▶ _YOUR GOAL_
In the listing below, the lines starting at the line with "This screenshot has width=512, height=500." and ending at the line with "Given: Open more" are to be output verbatim. Images stay out of the copy.

▶ _DATA LISTING_
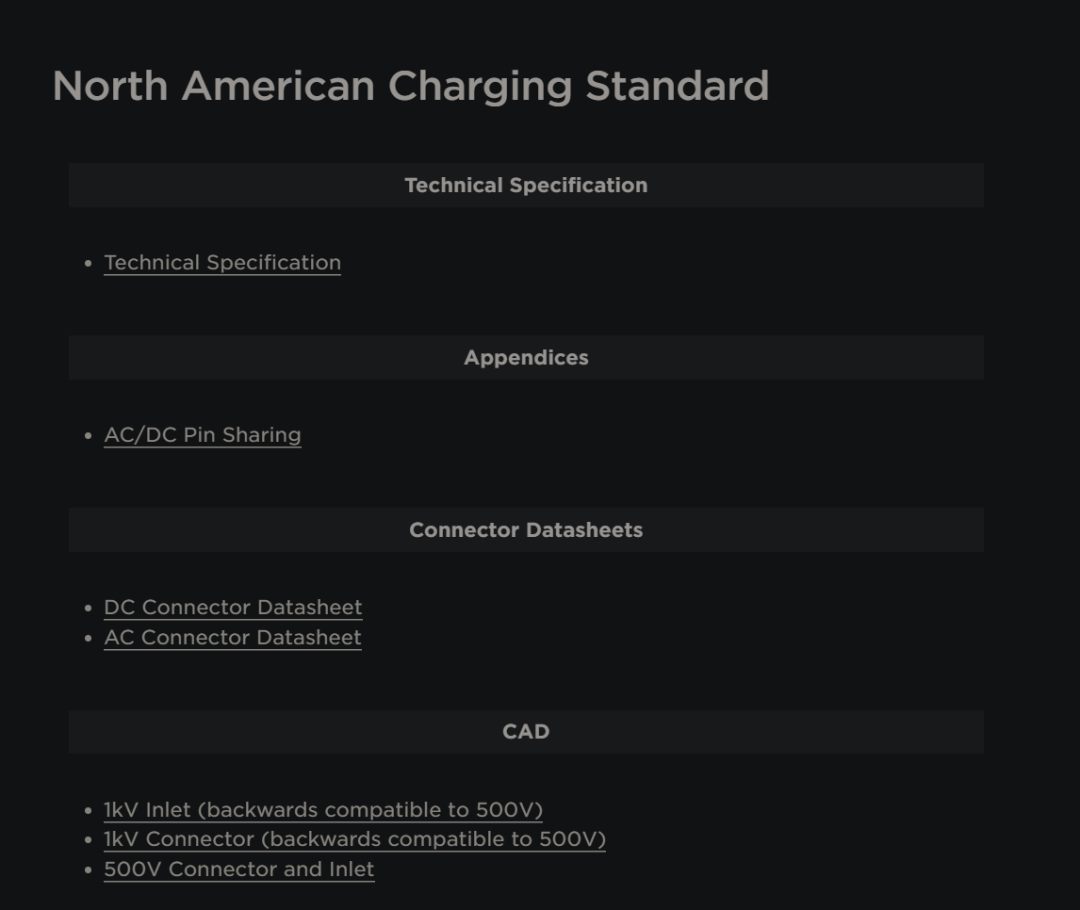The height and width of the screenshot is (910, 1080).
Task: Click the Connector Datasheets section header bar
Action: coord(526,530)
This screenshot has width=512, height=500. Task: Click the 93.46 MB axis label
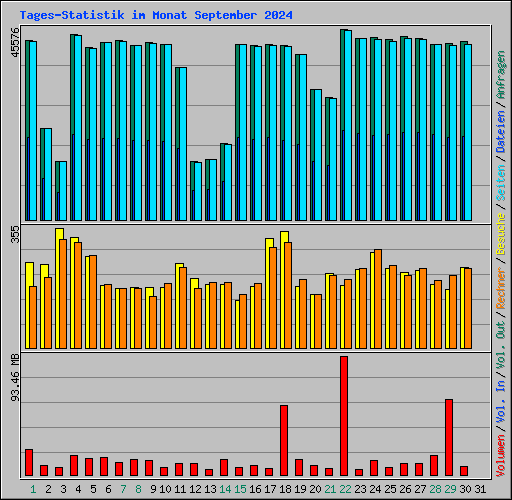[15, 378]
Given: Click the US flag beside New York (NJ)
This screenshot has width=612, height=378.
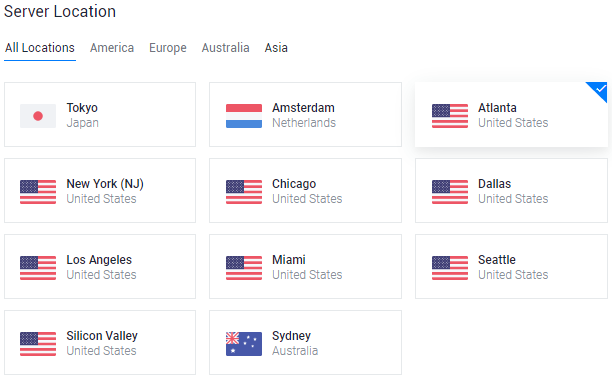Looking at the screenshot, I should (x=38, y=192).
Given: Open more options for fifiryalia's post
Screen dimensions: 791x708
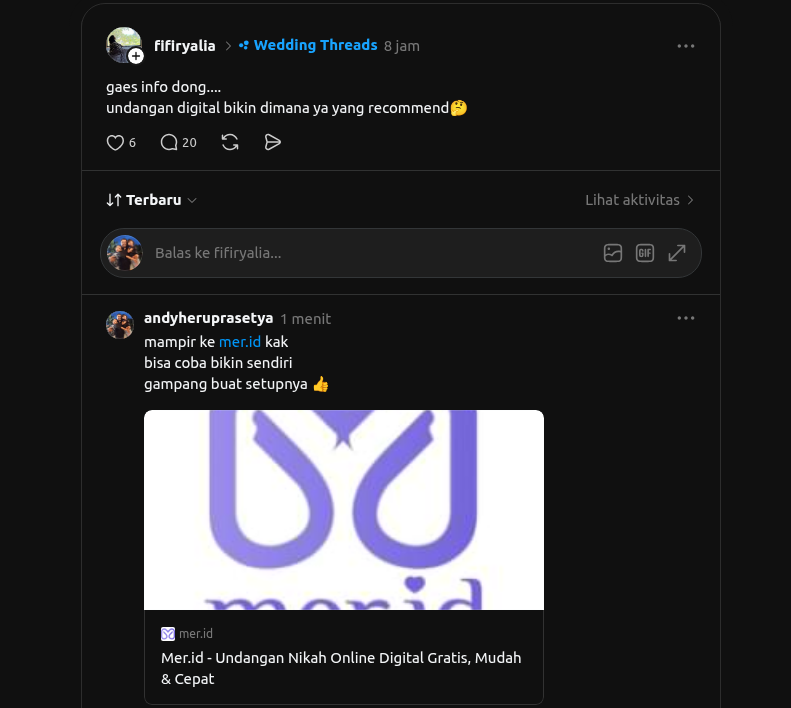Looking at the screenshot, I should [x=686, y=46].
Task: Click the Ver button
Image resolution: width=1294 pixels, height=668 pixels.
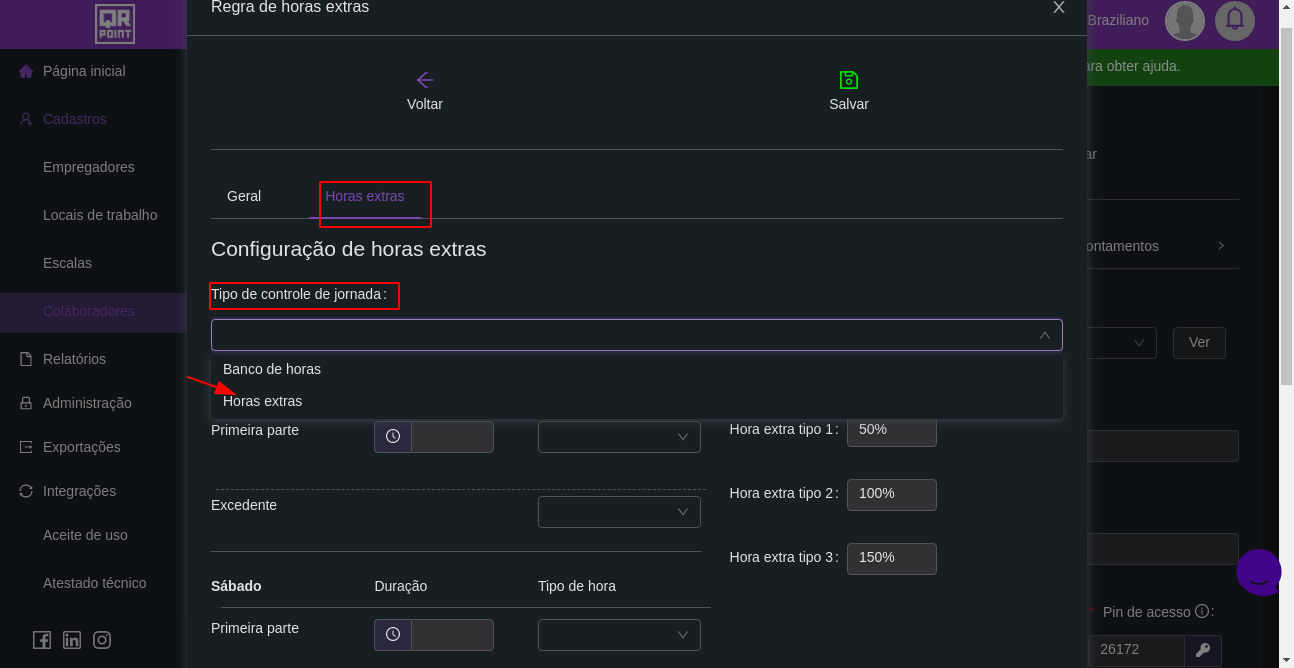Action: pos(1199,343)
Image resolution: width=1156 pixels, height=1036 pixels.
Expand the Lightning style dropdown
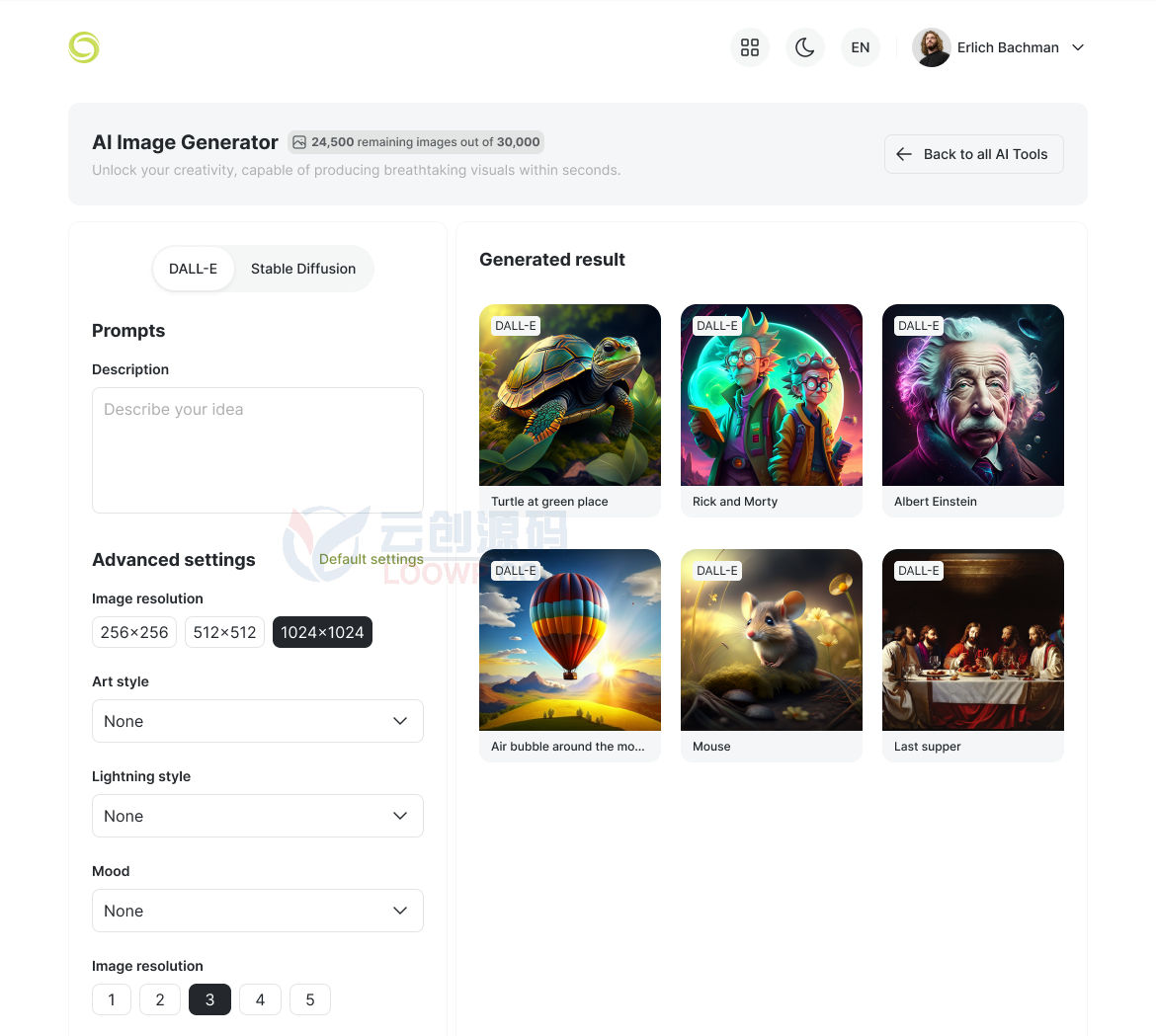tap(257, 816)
* * *
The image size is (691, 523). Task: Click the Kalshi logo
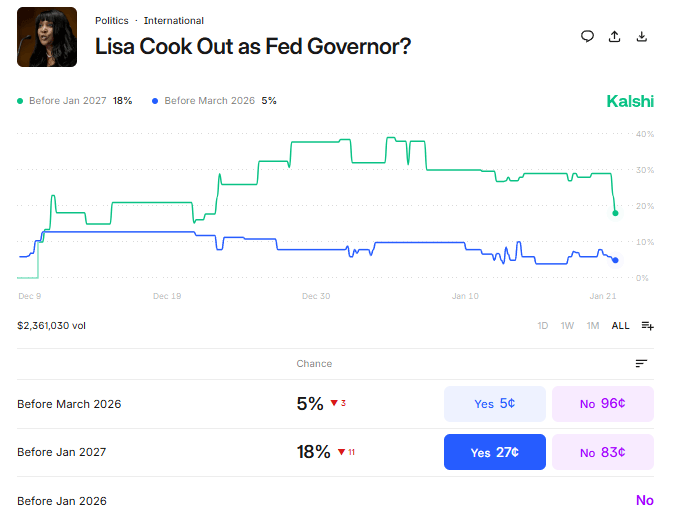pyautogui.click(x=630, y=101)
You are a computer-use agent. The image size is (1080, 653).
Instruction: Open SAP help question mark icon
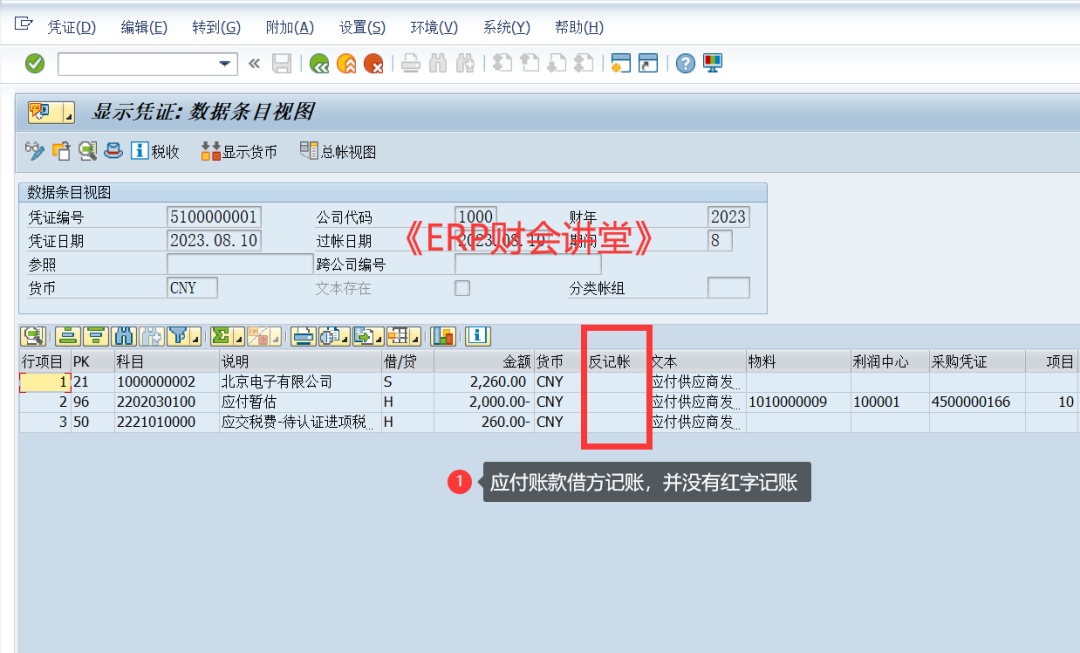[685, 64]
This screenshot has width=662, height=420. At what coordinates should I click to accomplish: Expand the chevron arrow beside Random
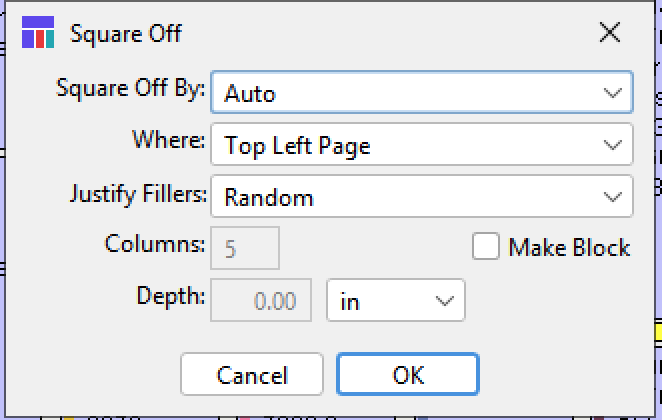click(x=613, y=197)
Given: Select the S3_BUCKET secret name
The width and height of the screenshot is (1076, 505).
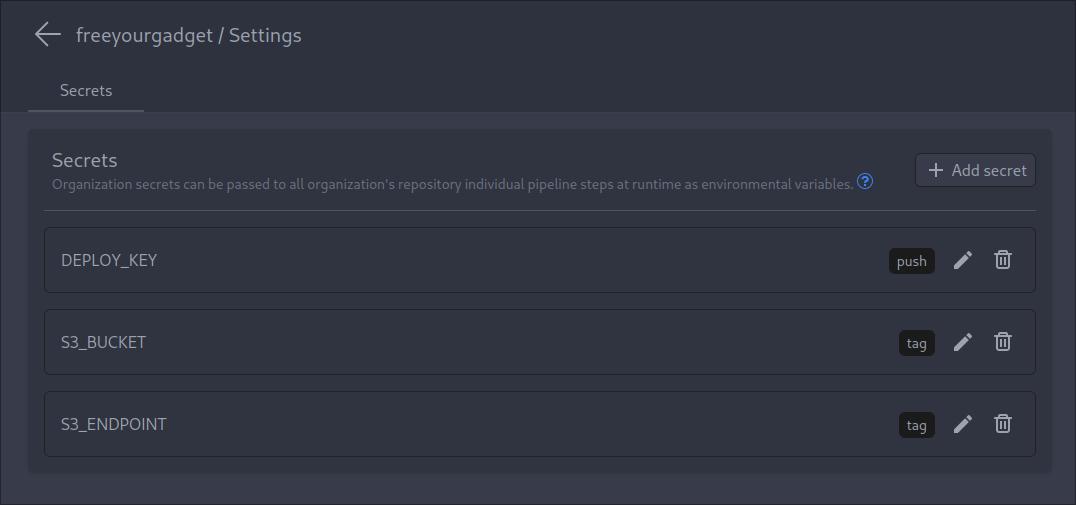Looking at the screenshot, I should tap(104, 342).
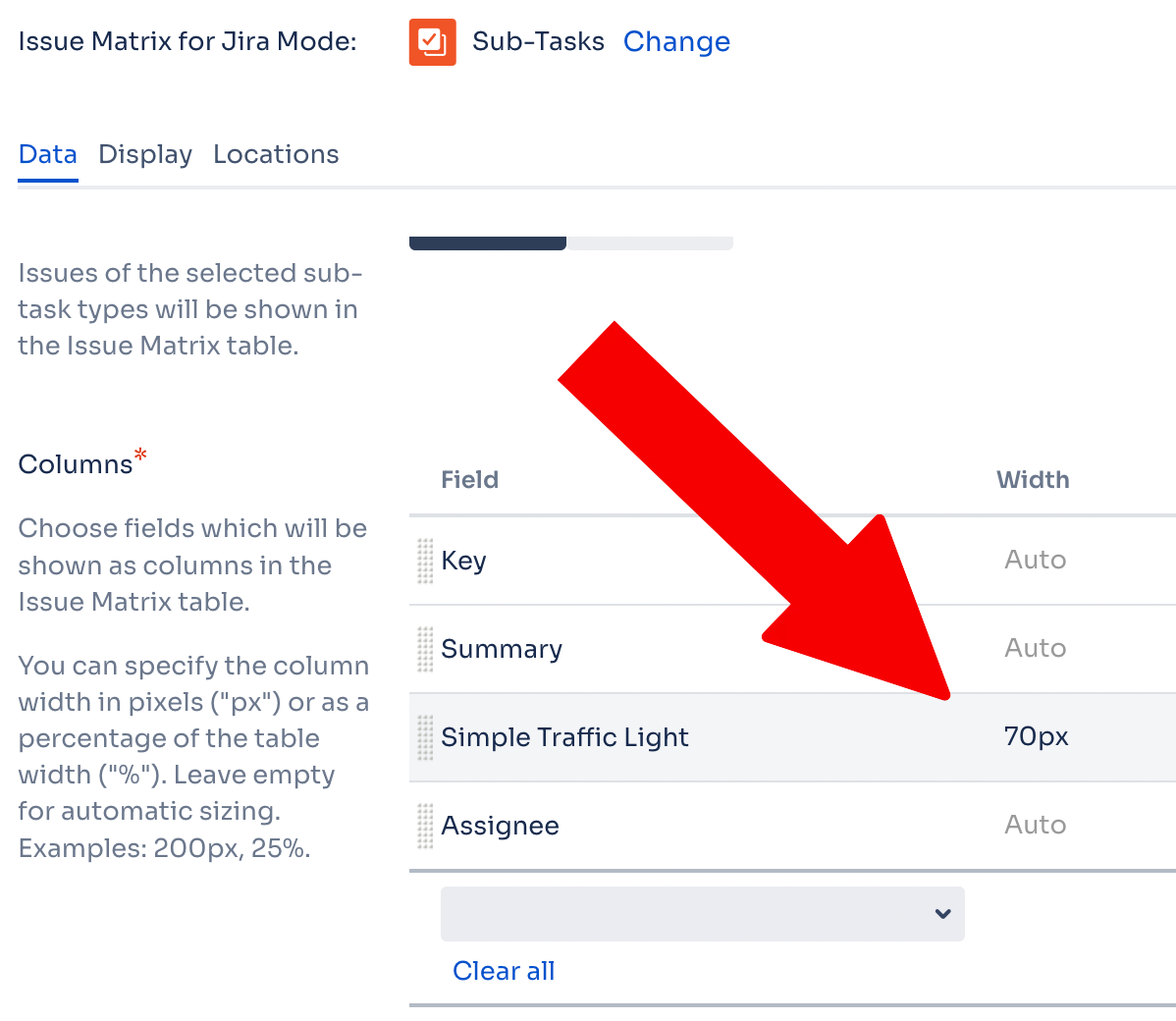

▶ _SOLUTION FOR THIS TASK_
This screenshot has width=512, height=500. Task: Click the 93.46 MB axis label
[15, 378]
Given: Click the US flag beside New York (NJ)
This screenshot has width=612, height=378.
Looking at the screenshot, I should (x=38, y=192).
Given: Open more options for fifiryalia's post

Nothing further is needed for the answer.